Task goal> Please print nothing but the lines from the one with "Instruction: Click the" to the last line of the records below, and omit pictures.

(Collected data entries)
--- START ---
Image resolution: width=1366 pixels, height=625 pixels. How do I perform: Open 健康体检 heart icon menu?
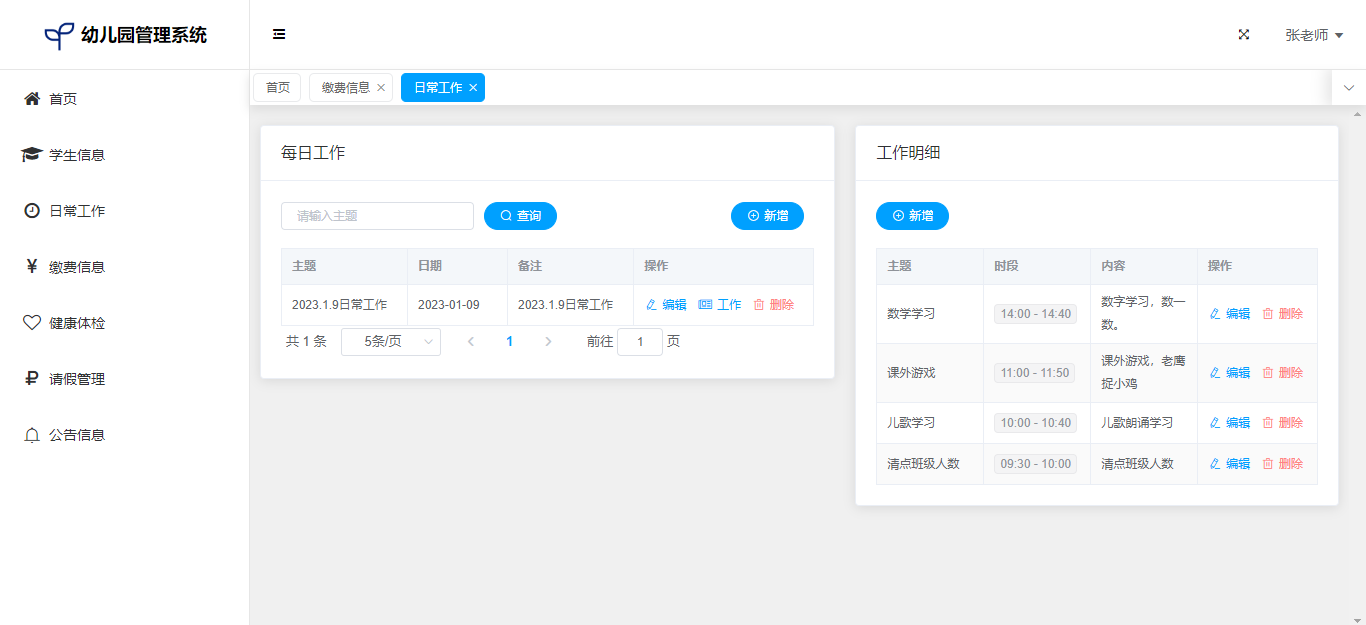(x=32, y=323)
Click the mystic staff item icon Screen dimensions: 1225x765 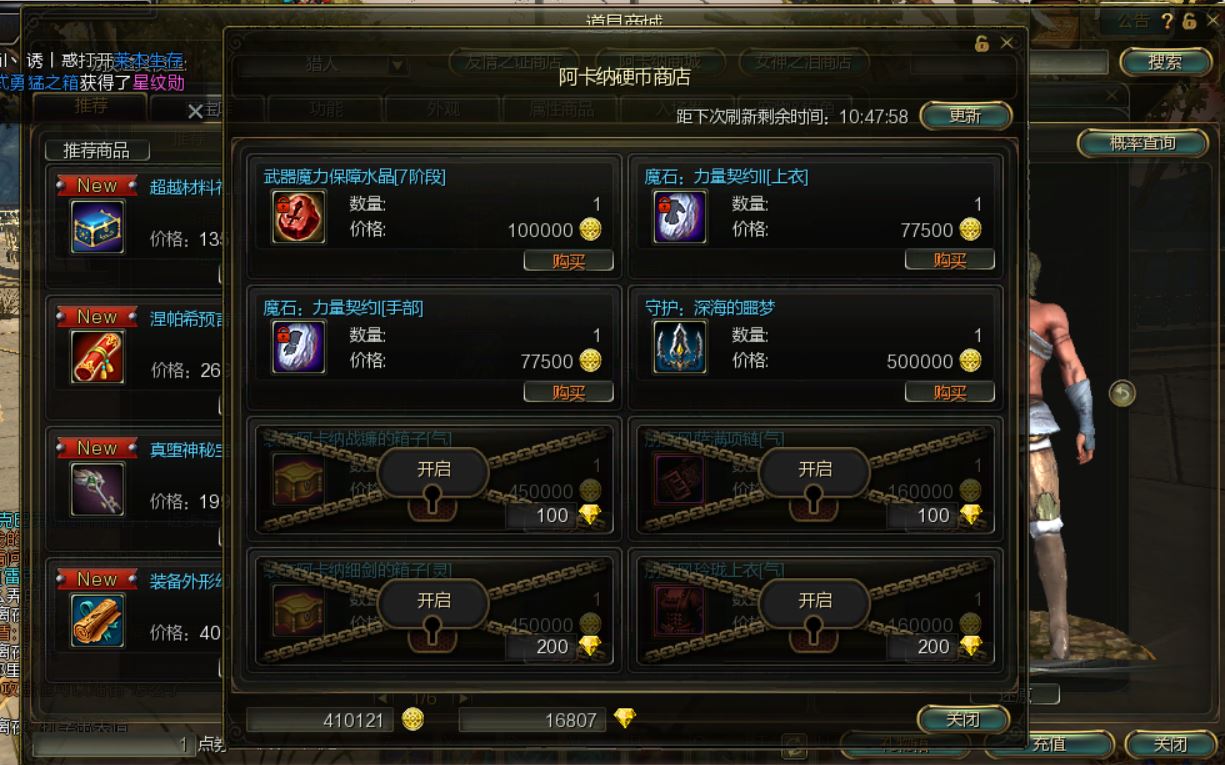(x=98, y=489)
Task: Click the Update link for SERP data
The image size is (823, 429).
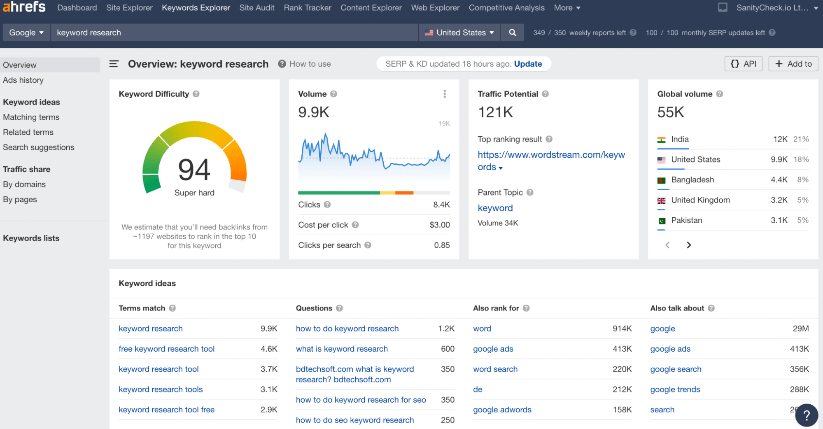Action: click(528, 64)
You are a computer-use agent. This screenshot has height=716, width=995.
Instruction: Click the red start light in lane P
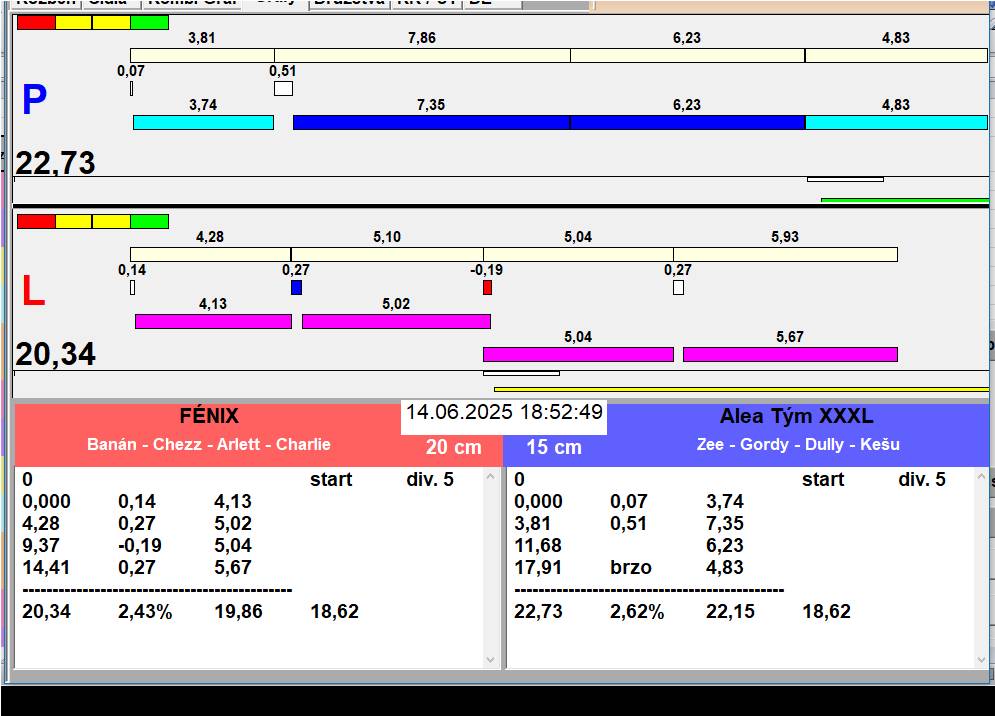[x=36, y=22]
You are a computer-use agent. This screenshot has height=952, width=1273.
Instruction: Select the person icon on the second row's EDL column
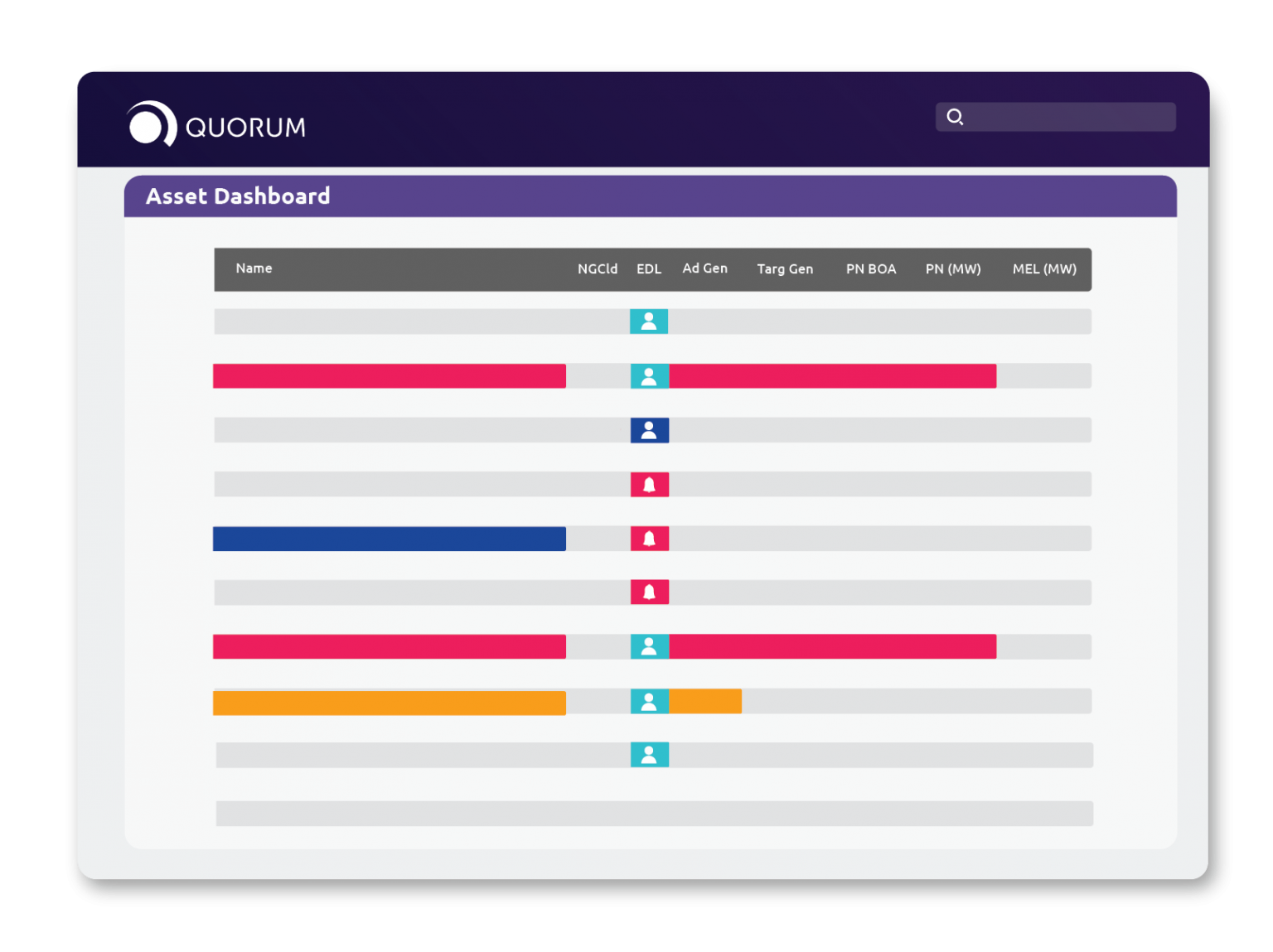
--- END ---
Answer space>
Instruction: Click the red start light in lane P
[x=36, y=22]
You are a computer-use agent. This screenshot has height=952, width=1273.
Instruction: Select the person icon on the second row's EDL column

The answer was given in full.